In the third stage classroom, the children must be involved with their disciplines. For example, a teacher might ask the students to come up with the spectrum of discipline and consequences. "You tell me, what is the worst thing that can happen to you at school for continued misbehavior? Expulsion? OK, let's write expulsion on a 3 x 5 card and put it up here. Before expulsion, what is there? Suspension? OK, let's put that on another 3 x 5 card and stick it up too. Next? Conference with principal, teacher, and parents? OK, here. Next? Sent to office? OK? How do you get sent to the office? OK OK OK. Well, before being sent to the office, what should the consequence of continued misbehavior be? Outside the classroom for five minutes or so? Miss Recess/Freetime? Yard cleanup during lunch? OK OK OK, let put each of those on a 3 x 5 card. Now, how does someone get sent out of the room? OK OK OK. Just one time or more? OK. Now, let's arrange the cards in the order you all think is best, from gentle reminder to expulsion....." In this case, the children understand and co-create the discipline spectrum, and misbehavior is not rectified by merely an adult authority, but by the understanding and consent of everyone.
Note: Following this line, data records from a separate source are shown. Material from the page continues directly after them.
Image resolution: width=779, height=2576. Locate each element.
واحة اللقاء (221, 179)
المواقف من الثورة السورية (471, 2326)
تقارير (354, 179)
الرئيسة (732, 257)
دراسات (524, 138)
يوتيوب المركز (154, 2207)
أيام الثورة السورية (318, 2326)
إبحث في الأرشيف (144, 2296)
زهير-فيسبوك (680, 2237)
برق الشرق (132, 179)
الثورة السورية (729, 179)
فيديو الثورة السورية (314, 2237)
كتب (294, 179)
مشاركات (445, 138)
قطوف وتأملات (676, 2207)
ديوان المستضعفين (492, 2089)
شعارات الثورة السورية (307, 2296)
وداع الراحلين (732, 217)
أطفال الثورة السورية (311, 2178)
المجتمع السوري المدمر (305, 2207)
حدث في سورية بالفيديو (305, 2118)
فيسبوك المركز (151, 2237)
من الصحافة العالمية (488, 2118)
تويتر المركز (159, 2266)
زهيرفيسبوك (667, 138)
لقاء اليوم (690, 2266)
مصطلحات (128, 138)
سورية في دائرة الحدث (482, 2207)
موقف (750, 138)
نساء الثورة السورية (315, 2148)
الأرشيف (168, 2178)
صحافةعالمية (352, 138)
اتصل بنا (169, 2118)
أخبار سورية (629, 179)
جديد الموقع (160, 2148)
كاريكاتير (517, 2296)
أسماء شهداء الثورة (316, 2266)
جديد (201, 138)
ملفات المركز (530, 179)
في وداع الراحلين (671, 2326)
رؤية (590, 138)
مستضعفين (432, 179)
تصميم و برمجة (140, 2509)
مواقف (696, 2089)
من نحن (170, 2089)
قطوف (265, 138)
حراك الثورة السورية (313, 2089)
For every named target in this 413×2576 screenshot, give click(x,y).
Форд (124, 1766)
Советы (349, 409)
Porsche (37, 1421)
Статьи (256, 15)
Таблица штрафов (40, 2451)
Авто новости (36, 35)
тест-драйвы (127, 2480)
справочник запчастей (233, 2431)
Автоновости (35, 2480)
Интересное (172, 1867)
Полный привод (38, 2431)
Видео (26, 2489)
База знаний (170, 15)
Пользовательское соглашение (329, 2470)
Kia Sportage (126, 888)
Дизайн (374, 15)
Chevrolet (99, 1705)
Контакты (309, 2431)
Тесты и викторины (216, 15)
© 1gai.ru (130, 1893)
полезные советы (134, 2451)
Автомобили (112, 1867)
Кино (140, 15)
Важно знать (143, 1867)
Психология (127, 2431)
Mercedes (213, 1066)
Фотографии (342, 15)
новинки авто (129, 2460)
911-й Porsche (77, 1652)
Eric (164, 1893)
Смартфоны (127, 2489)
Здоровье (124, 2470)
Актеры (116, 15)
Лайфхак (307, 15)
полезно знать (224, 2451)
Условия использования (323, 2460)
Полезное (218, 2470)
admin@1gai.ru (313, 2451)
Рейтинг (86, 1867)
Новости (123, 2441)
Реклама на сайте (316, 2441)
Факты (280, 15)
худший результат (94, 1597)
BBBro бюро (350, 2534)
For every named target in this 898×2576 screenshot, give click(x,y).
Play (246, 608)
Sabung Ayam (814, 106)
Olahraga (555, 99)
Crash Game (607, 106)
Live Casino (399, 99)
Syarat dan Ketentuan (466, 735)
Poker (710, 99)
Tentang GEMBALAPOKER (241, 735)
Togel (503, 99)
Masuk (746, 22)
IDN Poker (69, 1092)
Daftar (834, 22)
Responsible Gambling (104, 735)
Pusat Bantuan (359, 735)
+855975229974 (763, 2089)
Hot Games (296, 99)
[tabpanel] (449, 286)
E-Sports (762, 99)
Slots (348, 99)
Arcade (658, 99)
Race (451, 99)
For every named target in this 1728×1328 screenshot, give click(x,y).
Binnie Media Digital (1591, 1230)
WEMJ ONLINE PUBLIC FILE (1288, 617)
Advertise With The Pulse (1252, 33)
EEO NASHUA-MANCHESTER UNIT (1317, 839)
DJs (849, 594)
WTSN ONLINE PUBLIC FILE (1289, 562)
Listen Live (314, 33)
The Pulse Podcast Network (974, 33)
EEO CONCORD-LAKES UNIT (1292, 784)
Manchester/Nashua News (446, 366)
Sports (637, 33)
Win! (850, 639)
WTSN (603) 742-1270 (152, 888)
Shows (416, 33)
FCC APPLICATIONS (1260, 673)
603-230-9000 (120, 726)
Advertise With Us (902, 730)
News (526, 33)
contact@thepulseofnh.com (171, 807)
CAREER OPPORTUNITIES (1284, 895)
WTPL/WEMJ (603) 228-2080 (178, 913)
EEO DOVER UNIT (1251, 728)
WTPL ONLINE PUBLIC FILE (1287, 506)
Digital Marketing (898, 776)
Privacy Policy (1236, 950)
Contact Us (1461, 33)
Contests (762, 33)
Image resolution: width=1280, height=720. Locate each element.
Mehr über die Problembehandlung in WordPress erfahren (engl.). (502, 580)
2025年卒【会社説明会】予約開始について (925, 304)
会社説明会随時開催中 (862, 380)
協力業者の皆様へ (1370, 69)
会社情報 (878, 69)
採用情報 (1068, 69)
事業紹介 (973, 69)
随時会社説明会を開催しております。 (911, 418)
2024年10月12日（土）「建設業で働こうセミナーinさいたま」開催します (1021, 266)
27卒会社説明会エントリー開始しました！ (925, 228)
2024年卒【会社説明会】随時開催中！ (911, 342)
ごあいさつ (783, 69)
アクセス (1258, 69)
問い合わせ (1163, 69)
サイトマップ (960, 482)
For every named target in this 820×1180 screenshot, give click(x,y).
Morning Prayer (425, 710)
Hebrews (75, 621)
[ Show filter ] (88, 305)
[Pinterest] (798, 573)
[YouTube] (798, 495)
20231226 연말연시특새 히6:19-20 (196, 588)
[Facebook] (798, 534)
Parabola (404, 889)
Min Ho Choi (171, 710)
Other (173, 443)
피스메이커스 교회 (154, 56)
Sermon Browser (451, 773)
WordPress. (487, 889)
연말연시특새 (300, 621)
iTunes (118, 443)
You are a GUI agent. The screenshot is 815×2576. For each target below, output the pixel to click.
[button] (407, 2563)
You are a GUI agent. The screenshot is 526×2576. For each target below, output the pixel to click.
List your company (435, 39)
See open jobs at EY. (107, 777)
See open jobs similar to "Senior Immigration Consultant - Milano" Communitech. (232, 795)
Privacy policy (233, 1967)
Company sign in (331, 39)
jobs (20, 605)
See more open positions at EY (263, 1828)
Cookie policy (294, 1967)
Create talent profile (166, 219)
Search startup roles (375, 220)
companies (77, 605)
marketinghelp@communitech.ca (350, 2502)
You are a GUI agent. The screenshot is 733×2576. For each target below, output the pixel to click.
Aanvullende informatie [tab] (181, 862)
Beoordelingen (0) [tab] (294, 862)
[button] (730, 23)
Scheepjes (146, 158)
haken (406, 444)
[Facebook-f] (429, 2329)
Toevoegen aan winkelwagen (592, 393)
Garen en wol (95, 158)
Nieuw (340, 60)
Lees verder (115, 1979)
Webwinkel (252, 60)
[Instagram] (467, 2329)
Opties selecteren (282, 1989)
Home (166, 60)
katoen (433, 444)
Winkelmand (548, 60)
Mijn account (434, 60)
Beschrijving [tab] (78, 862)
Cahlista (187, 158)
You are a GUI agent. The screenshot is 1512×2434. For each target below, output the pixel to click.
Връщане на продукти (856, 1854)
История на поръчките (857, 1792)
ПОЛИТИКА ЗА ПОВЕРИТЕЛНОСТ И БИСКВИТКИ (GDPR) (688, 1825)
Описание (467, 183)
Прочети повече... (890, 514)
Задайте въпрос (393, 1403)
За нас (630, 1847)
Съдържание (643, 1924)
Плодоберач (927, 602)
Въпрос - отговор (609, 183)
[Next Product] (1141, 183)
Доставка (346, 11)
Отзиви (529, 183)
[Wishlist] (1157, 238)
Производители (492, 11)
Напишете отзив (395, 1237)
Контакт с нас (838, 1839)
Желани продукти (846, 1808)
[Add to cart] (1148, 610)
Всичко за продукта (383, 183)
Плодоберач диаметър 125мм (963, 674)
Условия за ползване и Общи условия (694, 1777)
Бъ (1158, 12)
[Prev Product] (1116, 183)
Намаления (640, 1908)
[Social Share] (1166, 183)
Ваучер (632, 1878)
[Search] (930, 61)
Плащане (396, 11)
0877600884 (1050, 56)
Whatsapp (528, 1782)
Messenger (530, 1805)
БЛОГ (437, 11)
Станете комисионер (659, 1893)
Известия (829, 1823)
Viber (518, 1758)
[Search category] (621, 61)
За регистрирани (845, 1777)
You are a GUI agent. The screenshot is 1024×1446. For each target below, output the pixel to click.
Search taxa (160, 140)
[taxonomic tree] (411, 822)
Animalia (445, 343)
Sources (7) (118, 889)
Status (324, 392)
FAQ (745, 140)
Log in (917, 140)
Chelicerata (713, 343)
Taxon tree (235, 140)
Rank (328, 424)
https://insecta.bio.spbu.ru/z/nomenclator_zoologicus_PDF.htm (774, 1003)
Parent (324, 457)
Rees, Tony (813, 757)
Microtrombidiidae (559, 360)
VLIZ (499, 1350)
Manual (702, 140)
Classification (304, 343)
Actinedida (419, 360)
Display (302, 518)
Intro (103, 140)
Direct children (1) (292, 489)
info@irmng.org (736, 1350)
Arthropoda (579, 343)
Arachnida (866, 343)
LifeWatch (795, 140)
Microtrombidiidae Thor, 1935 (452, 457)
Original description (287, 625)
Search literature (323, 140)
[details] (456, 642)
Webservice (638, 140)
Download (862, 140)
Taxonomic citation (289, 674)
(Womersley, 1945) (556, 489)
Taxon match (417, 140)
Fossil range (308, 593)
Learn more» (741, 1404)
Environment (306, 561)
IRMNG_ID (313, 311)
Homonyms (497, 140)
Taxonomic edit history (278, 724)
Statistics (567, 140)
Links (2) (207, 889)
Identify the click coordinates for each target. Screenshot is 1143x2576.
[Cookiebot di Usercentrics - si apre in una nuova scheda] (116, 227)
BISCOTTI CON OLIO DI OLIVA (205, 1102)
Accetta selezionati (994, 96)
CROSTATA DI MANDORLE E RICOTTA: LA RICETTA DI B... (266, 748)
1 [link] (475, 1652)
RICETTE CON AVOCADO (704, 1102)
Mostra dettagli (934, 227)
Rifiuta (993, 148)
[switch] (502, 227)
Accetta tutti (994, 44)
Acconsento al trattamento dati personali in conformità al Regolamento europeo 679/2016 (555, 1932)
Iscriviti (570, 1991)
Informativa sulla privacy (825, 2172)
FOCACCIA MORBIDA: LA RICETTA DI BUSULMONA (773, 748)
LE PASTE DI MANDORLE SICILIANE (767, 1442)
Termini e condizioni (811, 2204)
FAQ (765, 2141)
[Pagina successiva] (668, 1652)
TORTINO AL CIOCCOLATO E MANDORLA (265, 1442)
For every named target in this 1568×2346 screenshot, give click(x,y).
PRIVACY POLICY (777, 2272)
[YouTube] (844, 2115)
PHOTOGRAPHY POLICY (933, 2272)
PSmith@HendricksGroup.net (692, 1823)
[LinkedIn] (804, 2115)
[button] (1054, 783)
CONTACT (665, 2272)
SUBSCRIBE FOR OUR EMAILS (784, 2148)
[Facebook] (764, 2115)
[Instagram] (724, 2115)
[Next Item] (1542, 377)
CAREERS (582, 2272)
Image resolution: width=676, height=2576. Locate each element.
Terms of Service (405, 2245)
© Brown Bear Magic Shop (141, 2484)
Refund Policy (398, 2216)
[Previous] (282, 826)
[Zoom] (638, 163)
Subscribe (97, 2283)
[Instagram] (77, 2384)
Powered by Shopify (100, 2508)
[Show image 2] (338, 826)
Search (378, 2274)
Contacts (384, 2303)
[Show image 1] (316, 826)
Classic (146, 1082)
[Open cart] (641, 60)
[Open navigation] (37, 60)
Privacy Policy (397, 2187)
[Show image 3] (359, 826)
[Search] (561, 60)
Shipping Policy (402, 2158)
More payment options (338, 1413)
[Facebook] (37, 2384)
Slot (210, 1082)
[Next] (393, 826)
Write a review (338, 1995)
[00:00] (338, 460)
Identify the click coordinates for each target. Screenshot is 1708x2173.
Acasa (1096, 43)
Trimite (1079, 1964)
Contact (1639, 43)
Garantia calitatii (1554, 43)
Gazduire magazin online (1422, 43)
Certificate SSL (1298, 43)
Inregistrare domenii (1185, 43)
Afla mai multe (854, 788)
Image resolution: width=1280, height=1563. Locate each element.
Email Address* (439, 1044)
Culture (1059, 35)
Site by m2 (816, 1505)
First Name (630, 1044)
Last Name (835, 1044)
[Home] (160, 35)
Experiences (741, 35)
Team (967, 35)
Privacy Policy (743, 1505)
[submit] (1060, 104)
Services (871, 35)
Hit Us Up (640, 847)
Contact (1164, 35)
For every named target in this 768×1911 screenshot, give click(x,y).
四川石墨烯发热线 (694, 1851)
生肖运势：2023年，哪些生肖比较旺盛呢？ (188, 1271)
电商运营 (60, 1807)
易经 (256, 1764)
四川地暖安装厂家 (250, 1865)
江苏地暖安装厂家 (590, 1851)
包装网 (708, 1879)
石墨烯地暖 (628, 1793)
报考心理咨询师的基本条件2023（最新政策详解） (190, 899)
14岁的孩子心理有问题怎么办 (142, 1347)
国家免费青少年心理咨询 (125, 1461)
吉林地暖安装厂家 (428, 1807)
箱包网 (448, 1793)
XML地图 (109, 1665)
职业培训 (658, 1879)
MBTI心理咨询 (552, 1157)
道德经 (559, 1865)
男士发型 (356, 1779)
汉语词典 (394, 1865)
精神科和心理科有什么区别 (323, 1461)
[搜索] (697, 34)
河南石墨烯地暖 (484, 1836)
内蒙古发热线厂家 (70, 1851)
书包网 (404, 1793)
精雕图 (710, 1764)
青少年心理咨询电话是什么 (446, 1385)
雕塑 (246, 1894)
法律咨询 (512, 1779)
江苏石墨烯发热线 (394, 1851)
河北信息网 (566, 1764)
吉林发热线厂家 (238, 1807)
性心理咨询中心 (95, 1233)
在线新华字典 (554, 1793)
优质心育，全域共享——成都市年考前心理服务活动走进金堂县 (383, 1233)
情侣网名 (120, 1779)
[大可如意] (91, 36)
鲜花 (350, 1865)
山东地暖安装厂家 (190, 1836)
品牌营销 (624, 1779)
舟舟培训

When parents and teachers comprehend this third-stage focus of understanding, they realize that every discipline and obligation must come from the teen, based in their understanding. Instead of always giving consequences and intoning obligations, the adult starts with asking the teen for an understanding of the situation and then obliges him or her to come up with their own plan of restitution, achievement, or goal --; and the resultant freedom, liberty, or prize. In the third stage, the parents must surrender their traditional parent role and become a friend and guide. (This is no small task and may take the help of other adults and/or take years of artful release.) Comprehending that the child is in a period of "trial adulthood", always strive to have the third stager &endash;based on their understanding -- come up with consequences for misbehavior, rewards for right actions, and creative solutions to adult concerns.

The third stage of childhood is distinctively different from the preschool and elementary years in one more very significant way: the teen years are not characterized by the dependence feeling of the first and second stages, nor by independence only, but in the conflict between dependence and independence. Therefore, instead of the built-in sense of dependence in the first two stages, the teen's emotional life feels like a dilemma. This feeling of dilemma can be understood by adults and teens. The teen years need not be so hard. But their own growth must be understood by teens in ways that is free from the shoulds and oughts of leftover religious idealisms. Instead, a teen can come to understand their dilemma by understanding the proper proportions of dependence and independence and where they are in a greater process. This location of the proper proportions of dependence and independence is found in a realistic and workable settlement of liberties and responsibilities. Dilemma is progressively undone in progressive responsibility. Teens can understand this and, by their understanding, are invited into continual growth instead of being stuck somewhere forever.

Parents can work a generational miracle by understanding the principles of discipline and growth. Classroom management can merge into the strength of the community, and every student can locate herself and himself within a psychological framework of inclusion and excellence.